Bansin (KNA) "Pommern und die Ostsee waren für mein ganzes Schaffen mitbestimmend, und ich zehre noch jetzt an den Erlebnissen, die ich dort hatte. Hier gibt es nichts, was damit zu vergleichen wäre." Die Erinnerungen an die See, an modern-mondäne "Kaiserbäder" und alte Ortschaften im Hinterland haben den deutsch-amerikanischen Künstler Lyonel Feiniger zeit seines Lebens begleitet. Ein besonderes Faible entwickelte der vor 150 Jahren in New York geborene Maler, Grafiker und Bauhaus-Meister für die Insel Usedom, über die heute die Grenze zwischen Deutschland und Polen verläuft.

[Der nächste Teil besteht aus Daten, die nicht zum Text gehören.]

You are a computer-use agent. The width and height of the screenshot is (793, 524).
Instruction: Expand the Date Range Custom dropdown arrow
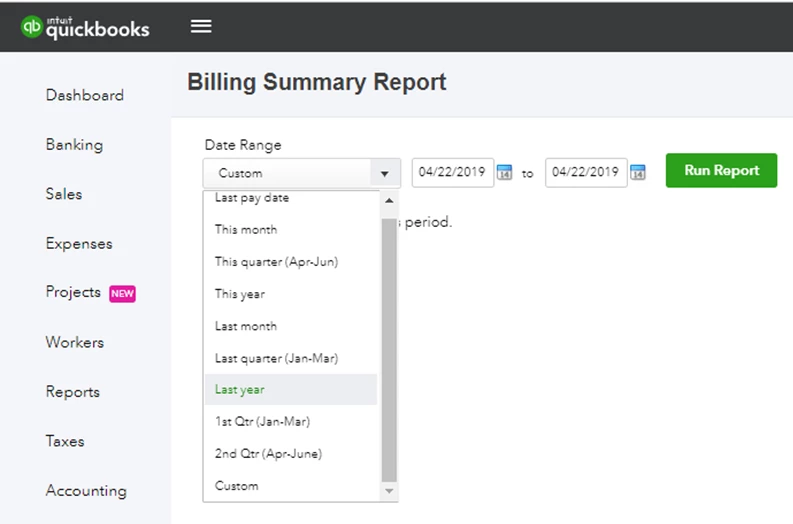click(385, 173)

Am 17. Mai 1908 setzte der frisch von seiner ersten Frau Clara geschiedene Feininger erstmals seinen Fuß auf Heringsdorfer Boden. In einer Skizze hielt er diesen Moment fest. Der damals 36-Jährige war sozusagen auf dem Sprung, im Herbst seine Lebensgefährtin Julia Berg zu heiraten, mit der er bereits den im Dezember 1906 geborenen Sohn Andreas hatte. Vielleicht suchte er in Heringsdorf und seinen Ende des 19. Jahrhunderts errichteten Villen einfach ein wenig Zerstreuung und Entspannung, so wie nach ihm Abertausende von Touristen. Feiniger kam wieder, regelmäßig bis 1921.

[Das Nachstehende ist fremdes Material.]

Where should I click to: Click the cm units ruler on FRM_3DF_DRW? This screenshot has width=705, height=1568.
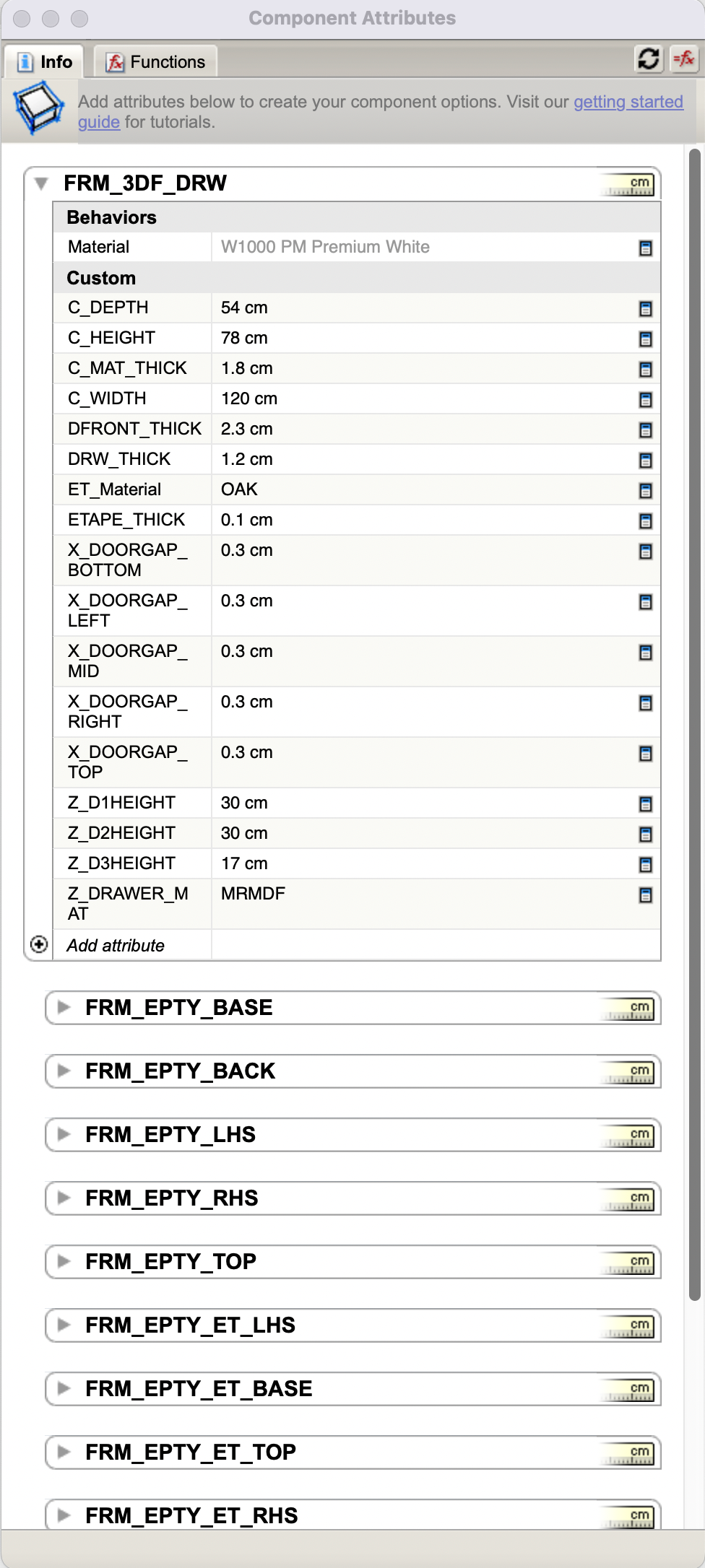point(628,184)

Auf einem Rennrad der Marke Cleveland Ohio sorgte er für Aufsehen unter den Inselbewohnern. Und erschloss sich die nähere und fernere Umgebung. Wer will, kann es dem Künstler nachtun und auf zwei Routen von 15 beziehungsweise 40 Kilometer Länge das Terrain erkunden. Feininger selbst hätte über diese Etappen vermutlich nur müde gelächelt. Angeblich legte der frühe Fahrrad-Freak 10.000 Kilometer pro Jahr zurück - eine ganze Menge in einer Zeit, in der die Felgen mitunter noch aus Holz und nur die wenigsten Straßen befestigt waren.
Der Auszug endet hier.